For lower-wage women, work itself has also gotten worse. Research by Robert Moffitt, a Johns Hopkins economist, has found that the decline in women’s labor force participation, especially among lower-educated women, mirrors that of their male peers.

The 1990s were a turning point, Professor Moffitt noted. Every office suddenly had a computer. “It’s an economywide thing,” he said. “It’s not gender-specific.” Just as technology has reduced the number of jobs on factory floors, it has also meant fewer secretaries, bank tellers and retail workers.

The low-wage jobs these laid-off workers found are more likely to come with variable schedules that make it difficult to arrange child care. Work hours have also stretched later and later, which hurts women more.

Even as women pushed their way into the workplace, the United States has done almost nothing to help make it easier for parents to work and raise a family at the same time. Unlike all other developed countries, the United States doesn’t guarantee parents any paid time off when they have children.

Francine Blau and Lawrence Kahn, economists at Cornell University, have found that while the United States had the sixth-highest female labor force participation rate in 1990, by 2010 it had fallen to 17th place. About a third of that drop, they say, could be explained by the fact that other developed countries instituted and expanded policies like paid family leave, subsidized child care and flexible work arrangements while the United States did barely anything at all.

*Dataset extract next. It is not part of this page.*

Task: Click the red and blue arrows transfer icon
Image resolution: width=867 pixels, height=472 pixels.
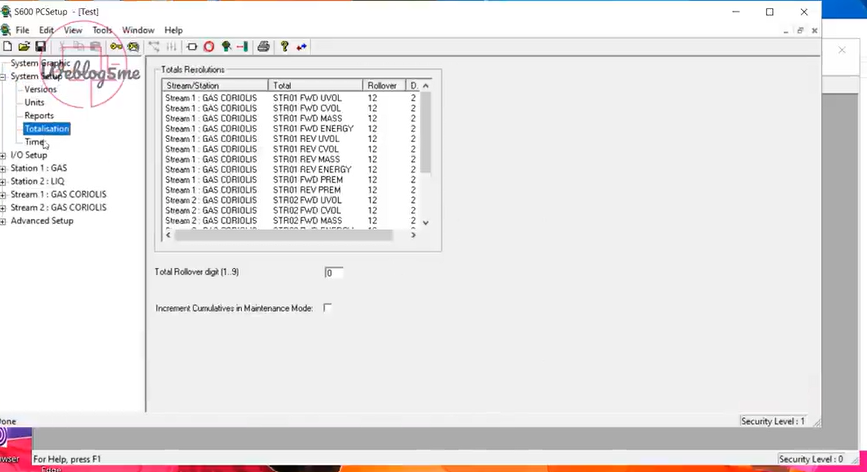Action: (302, 47)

It may very well be that the American women who were in the best position to make it all work — who faced the lowest hurdles to arranging child care and balancing work with family — have made it into the work force, but those who have bigger challenges simply can’t swing it. “A lot of women were able to make do, and those women are in the labor force,” Professor Blau said. “How do the rest come in without some kind of change?”

It’s unlikely that the country has simply hit a ceiling for how many women want jobs. If the United States were to spend more on helping parents get child care, ensure they can take paid time off work and protect those who want or need to work flexible schedules, it would almost certainly tap into this pool of women who have stepped away from work.

Helping them isn’t just something that is nice to do. If women keep getting pushed out, the economy will suffer. In 2012, one analysis found, the economy would have been 11 percent smaller if women’s labor force participation had remained at the levels of the late 1970s.

President Trump has said he wants to reach 3 percent G.D.P. growth. He would do well to focus on increasing how many women work. “He could probably get there much faster,” said Dr. Hartmann of the Institute for Women’s Policy Research, “if he tried to do more on equal pay and provided subsidized child care for everyone.”

At his daughter Ivanka’s insistence, he has talked superficially about affordable child care and accessible paid leave, but so far his plans are pretty pathetic. He just took a step backward on closing the wage gap, with Ms. Trump’s blessing, by rescinding a rule requiring businesses to report pay by gender.

This is a man who said in the 1990s — that same decade when working women reached their zenith — that “putting a wife to work is a very dangerous thing.”

He’ll find out how dangerous it is for the economy when the government doesn’t help put all women, married or not, to work.